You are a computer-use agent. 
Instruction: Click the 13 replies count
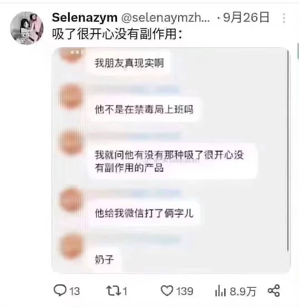74,291
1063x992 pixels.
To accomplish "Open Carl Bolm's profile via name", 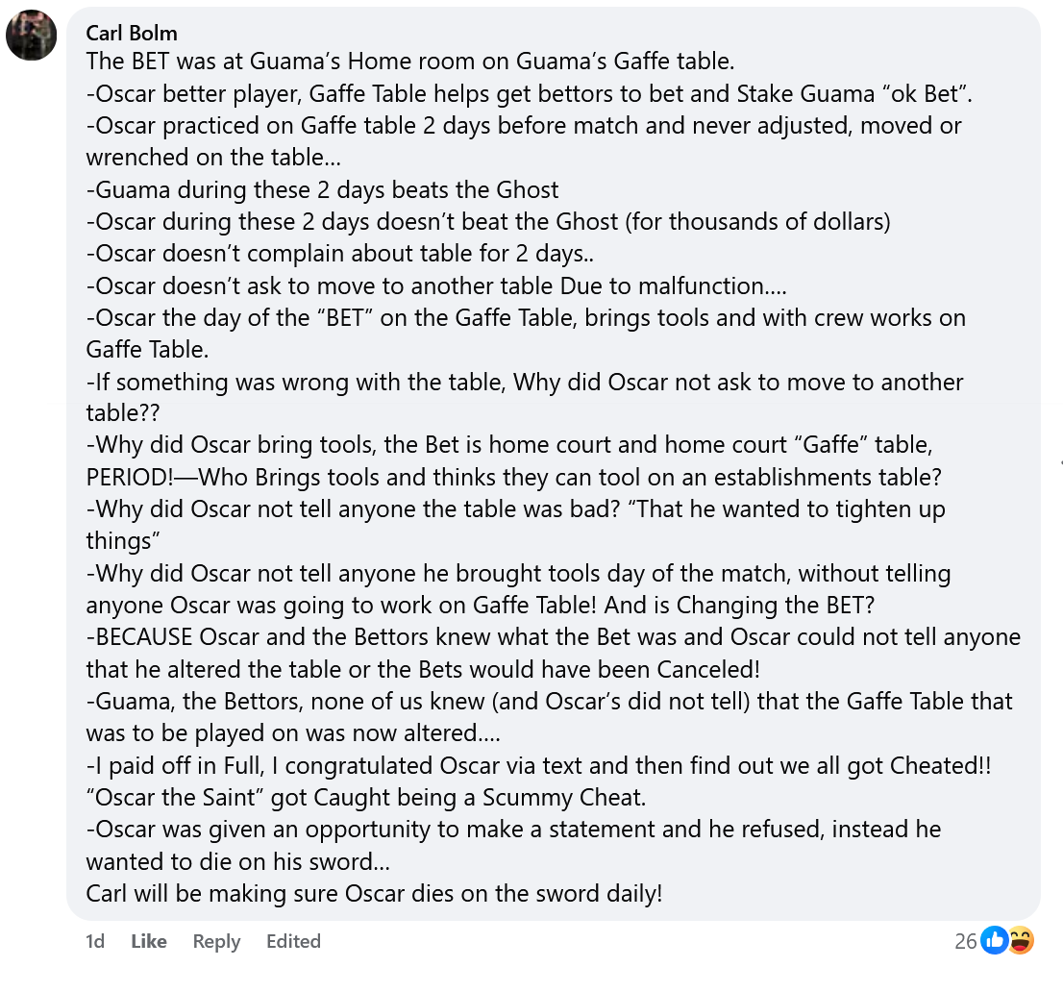I will (x=131, y=34).
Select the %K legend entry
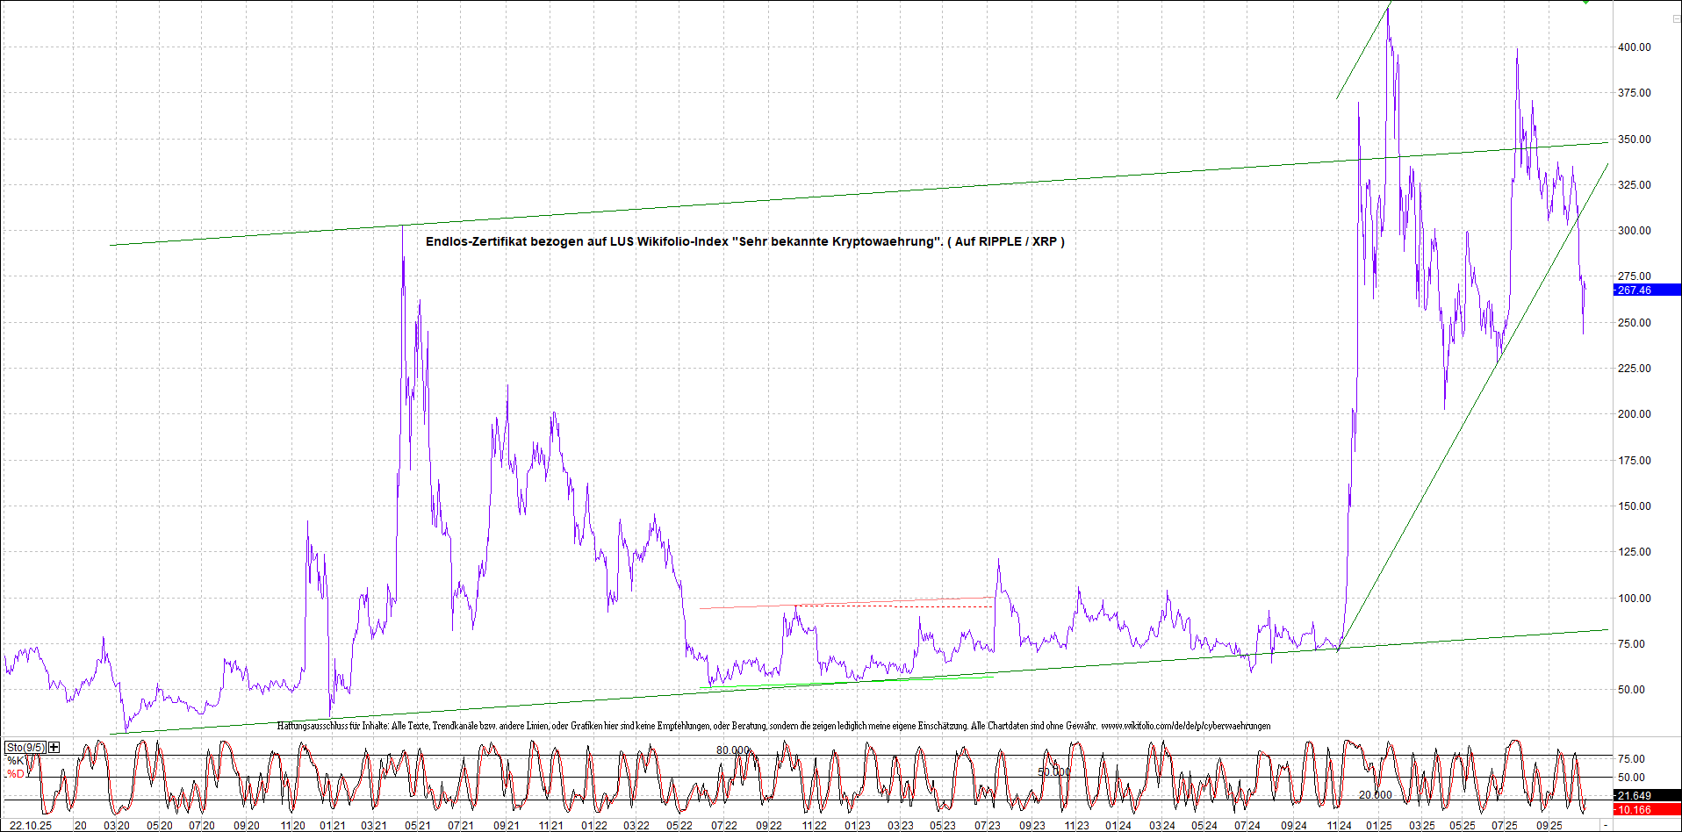The image size is (1682, 832). click(x=16, y=760)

● ● ● ● ●

- **Given task**
Extract every line of the records that contains the string "Instruction", and copy each such line in full.

- **Reply to the exercise**
Instruction: Click the 13 replies count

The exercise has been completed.